Elina wusste, dass Ida sie oft genug für einen kleinen Feigling hielt, daher wollte sie nicht unbedingt zugeben, dass sie vor ihrer Reitstunde auf dem Reitplatz ein bisschen nervös gewesen war. Doch nun war sie erleichtert und teilte die Begeisterung der anderen Mädchen. Luisa und Nina tauchten schon bald an Poldis Box auf.

„Du bist das erste Mal auf dem Platz geritten, oder?“, wollte Nina grinsend von Elina wissen.

Elina nickte stolz und legte Poldis Gamaschen weg.

„Aber Elina hat mit Poldi doch schon ganz andere Sachen erlebt“, gab Luisa zu bedenken. „Immerhin war sie in den Osterferien schon mit uns auf dem Wattritt.“

„Trotzdem hat sie das ziemlich gut gemacht“, fand Ida.

Da sich Ida grundsätzlich mit Lob zurückhielt, strahlte Elina umso mehr. Allerdings schien sie einen großzügigen Tag zu haben, denn sie schaute nun Luisa an und sagte:

„Du bist aber auch ziemlich sattelfest.“

Bevor Luisa etwas sagen konnte, murmelte Ida halblaut vor sich hin: „Vor allem für einen Reitschüler.“

Normalerweise hätte eine solche Bemerkung garantiert für Ärger gesorgt, doch nun wussten alle, dass Ida das nur halbernst meinte. Luisa jedenfalls grinste nur schelmisch und schien sich ihren Teil zu denken. Nina sah es dennoch als ihre Pflicht, ihre beste Freundin zu verteidigen:

„Man wird gerade sattelfest, wenn man als Reitschüler ständig auf anderen Pferden sitzt.“

„Na ja, nicht unbedingt bei den Schulpferden von Sandra“, kommentierte Ida. „Abgesehen von Jazzy sind die doch alle so unfassbar brav. Keiner von denen bewegt sich mehr als nötig.“

 

„Hey!“, unterbrach sie die anderen, die gerade darüber diskutierten, ob sie wohl bald zusammen ausreiten dürften. Wenn möglich ohne erwachsene Begleitung. Die anderen Mädchen sahen sie erstaunt an, denn es kam eher selten vor, dass sie sich so laut zu Wort meldete.

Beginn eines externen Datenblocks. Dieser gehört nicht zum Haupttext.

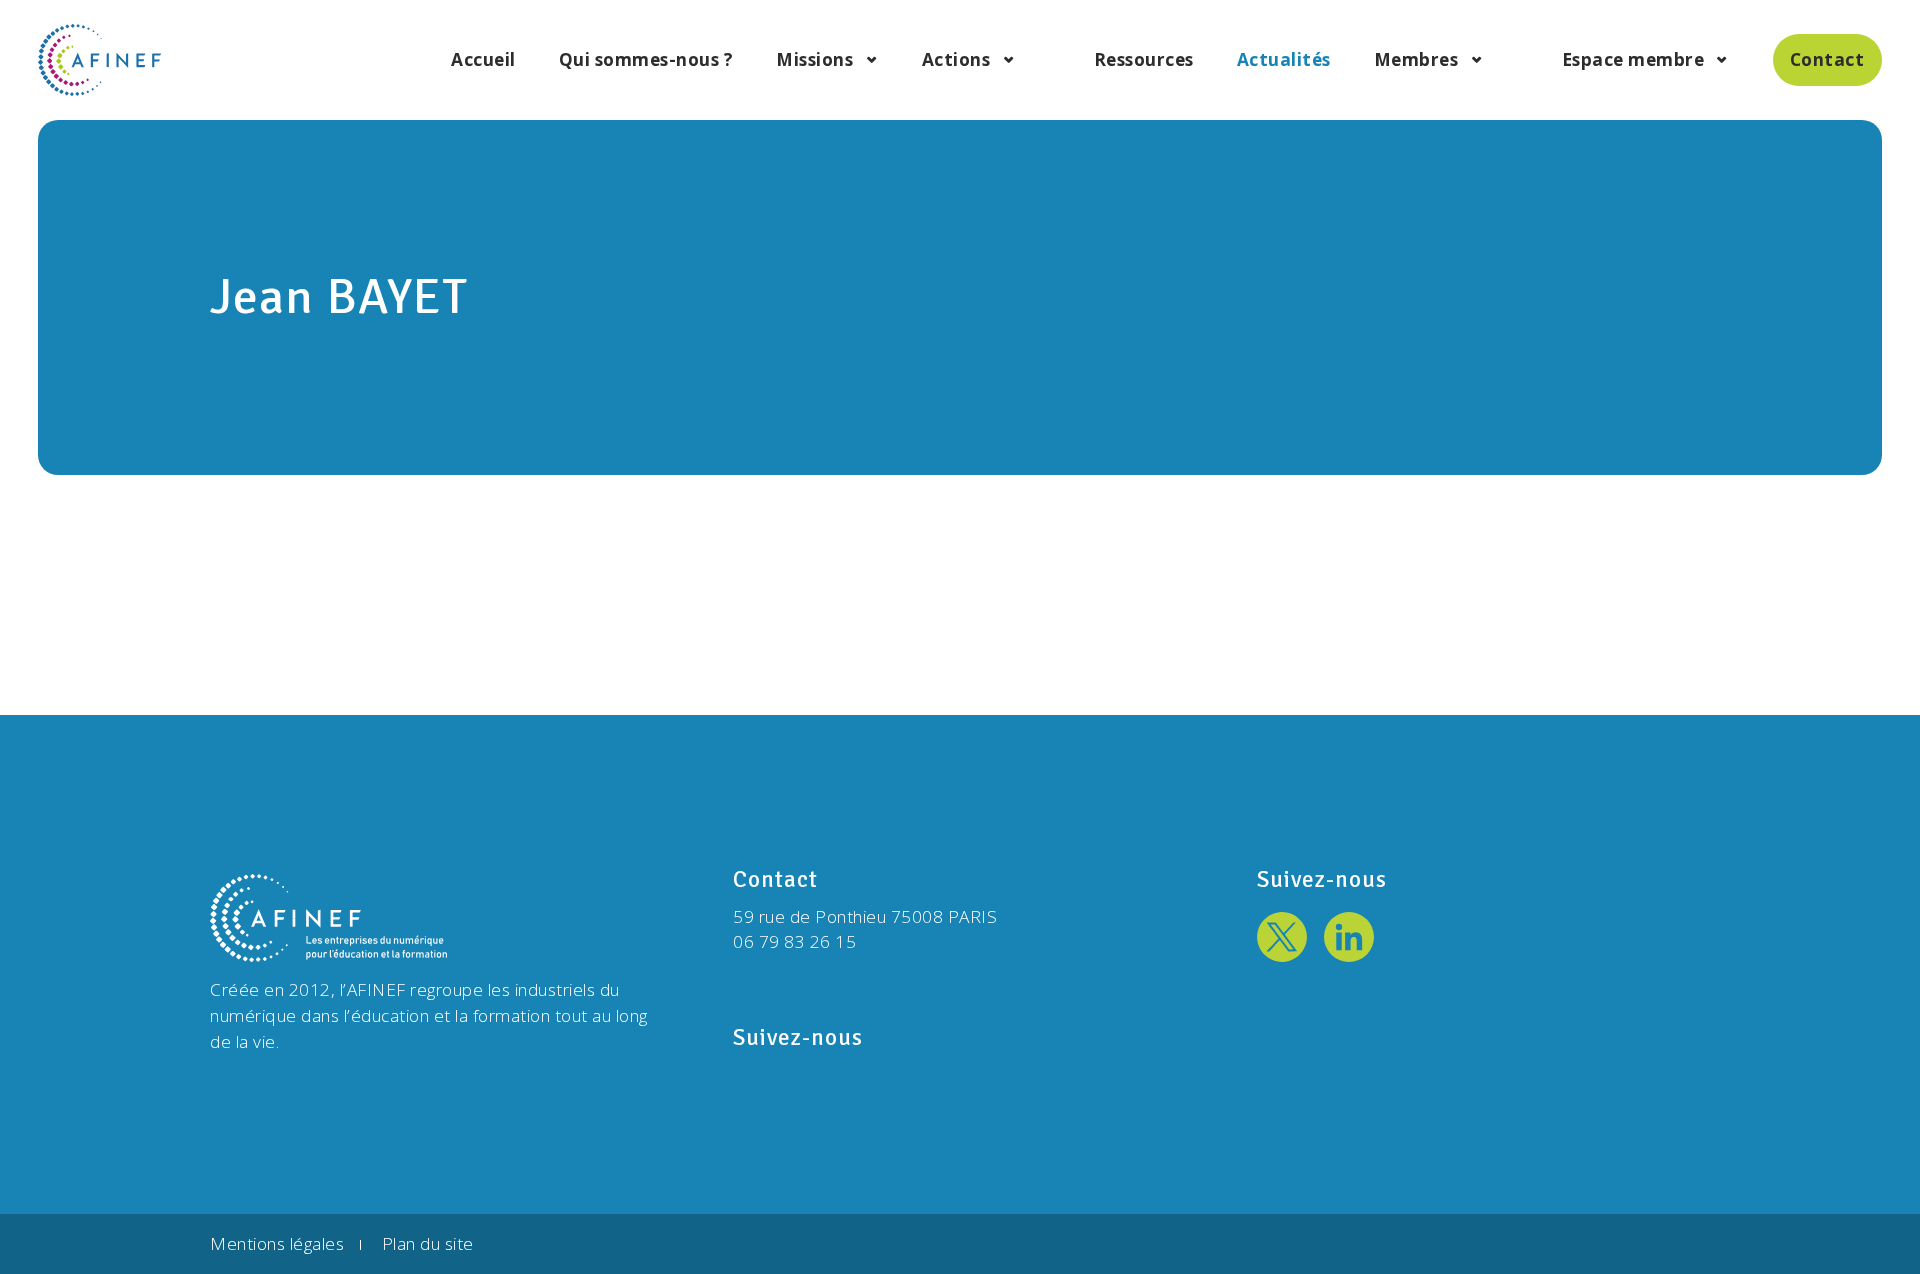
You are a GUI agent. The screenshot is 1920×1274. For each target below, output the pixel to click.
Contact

„Ist euch etwa nicht aufgefallen, dass Poldi bald Geburtstag hat?“

„Meint ihr, wir können seinen Geburtstag feiern?“, fragte sie dann etwas schüchtern.

Ida nickte zustimmend, doch irgendwie war das zu wenig, fand Elina.

„Du möchtest für Poldi eine richtige Party schmeißen?“, hakte Luisa nach.

„Warum eigentlich nicht“, wiederholte Ida langsam.

„Das ist mir egal“, sagte Ida und zuckte die Schultern. Diesen Satz glaubten ihr die anderen Mädchen sofort aufs Wort.